** start of Reading text **

# Don't Want to Go but Can't Stay -So Confused



## BiscuitMom (Oct 16, 2009)

The long and short of it is: My husband had a emotional affair two years ago. He spent 9 years in an internet relationship behind my back. I had no idea this woman existed. I am not sure when it evolved into the an emotional affair. I don't know if it was ever physical though I know there was face to face contact. My husband spun a giant web of lies in regards to this situation. I have found out some of the lies but never confronted him at the time. I tried once in a counseling session but he lied about it and topic got changed. When I got him in a corner, he would confess he lied and just tell me another lie in it's place. He would only confess the truth when given no out. He also lied to the other woman by telling her that we were separated when he came to see her. I do suspect physical because my husband's actions were those of someone who is very guilty. He would no longer have sex with me after years of complaining that 3 times a week was not enough.

Anyway, we spent a year in counseling. I worked hard on our marriage on my end. He improved for most part but the sex didn't pick up much until this past week when he knew I was mad at him but not why. However, one of the boundaries I set for remaining in the marriage was that he cease contact with the other woman. He still maintained that they were "just friends." but I said that was too bad, by sneaking around behind my back in the manner he did, he lost his rights to maintain that friendship and have me as a wife. One of us had to go. He said he chose me and deleted her from his phone.

Now two years later, he left his phone at home and I picked it up and it contacts to find his co-worker so that I could call him to tell him to tell my husband. Imagine my surprise when I found out that the other woman's name is again in his contact. This time he put her by last name when normally he puts everyone in by first name. So I looked at his texts and sure enough, he and she had a flurry of texts back in June. She had contacted him to tell him that she was getting married. He answered her and from the text, I could tell that my suspicions of the emotional affair were correct. They had once loved each other and he still loved her though she seemed to have moved on. It was almost stalker like. 

Furhtermore, my husband tried to start up a friendship with a stripper. She contacted him about business and he tried to take it further with more chatty texts. He had her in his phone under her real name but had never told me her real name (I knew her stripper name and met her because she worked at bar I bartended at on occasion). When I suggested counseling after finding that (though I was thinking about that we seemed to be snipping a lot more that week and that it had been a year since last appointment. It was days later from the discovery and I had not mentioned anything but "Who's C?"), he raged at me that I was jealous psycho and he was leaving me. This is always his tactic when I find something he did that sneaky. He rages, leaves, and comes back later (hours or days) when he's had time to think of some excuse to cover. He doesn't rage when I question normal things or normal contact with other women-only things that involve other women and sneakiness.

So I haven't confronted him that I found the texts with other woman. I'm waiting until we can see counselor. I want counselor to see his reaction and I don't want him to have time to concoct a story to tell counselor as he did before.

** end of Reading text **

### What is asked
A – Reproduce the text of the forum post between "Anyway, we spent" and "from his phone.", inclusive.
B – In the forum post, how many years did the husband spend in an internet relationship?
C – Pick up the forum post after its last sentence and keep writing.

** start of Given data **

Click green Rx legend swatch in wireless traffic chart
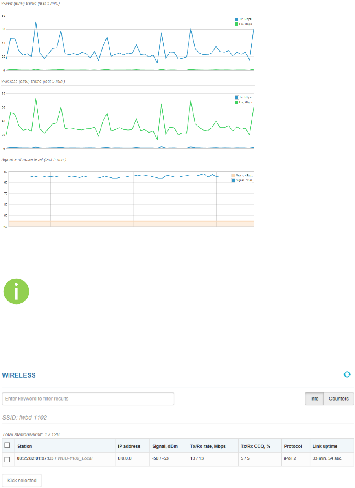This screenshot has height=488, width=355. click(x=237, y=102)
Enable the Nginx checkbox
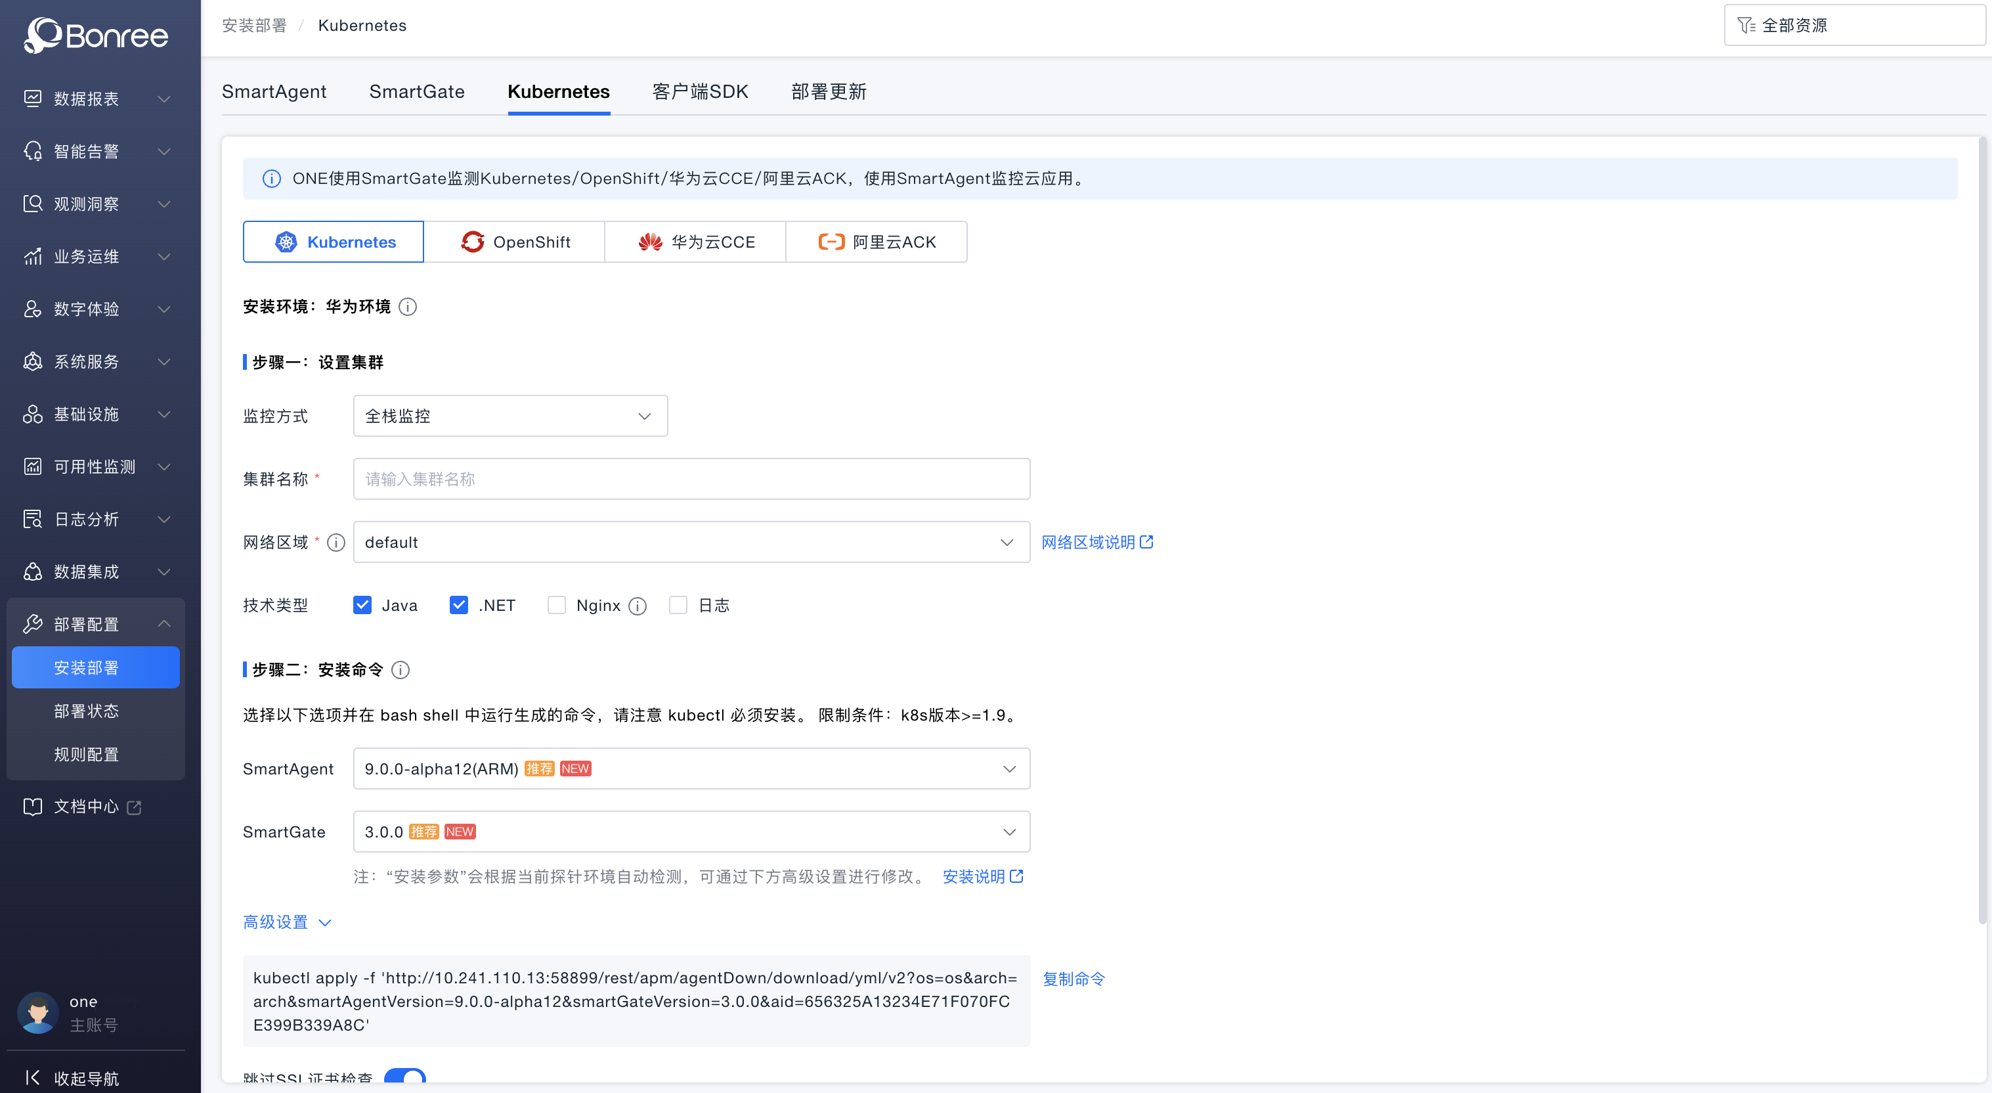This screenshot has height=1093, width=1992. [x=556, y=605]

** end of Given data **

### Answers to the problems
A –
Anyway, we spent a year in counseling. I worked hard on our marriage on my end. He improved for most part but the sex didn't pick up much until this past week when he knew I was mad at him but not why. However, one of the boundaries I set for remaining in the marriage was that he cease contact with the other woman. He still maintained that they were "just friends." but I said that was too bad, by sneaking around behind my back in the manner he did, he lost his rights to maintain that friendship and have me as a wife. One of us had to go. He said he chose me and deleted her from his phone.

B – Nine years.

C –
So I feel I have two choices. One is to stay and keep looking the other way and pretend I don't know he's lying, etc. and the other is to tell him that he has to confess the truth to me (mainly so I can heal) and be held accountable and figure out why he feels he has to pursue these other women behind my back (he says because I'm jealous but he has plenty of women friends who are not hidden that I don't have issue with). 

For the latter, I would like to have hope but I'm pretty sure he will leave me other than confess the truth.


----------



## BiscuitMom (Oct 16, 2009)

Had to stop the other message kind of quickly.

I did want to mention that we have two kids and I am a homeschooling mom so divorce would be especially devasting which is why I don't want to do it. However, I also can't live with the lies.
He used to be one of the most honest men I knew but once he told the big lie and got away with it, he now lies all the time about everything and to everyone. His lying (and his being a total slob which is another issue for our marriage lol) and his rages when caught in a lie is causing him all kind of problems at work and with his friends (they've approached me privately to tell me they think he needs help).


----------



## lastinline (Jul 21, 2009)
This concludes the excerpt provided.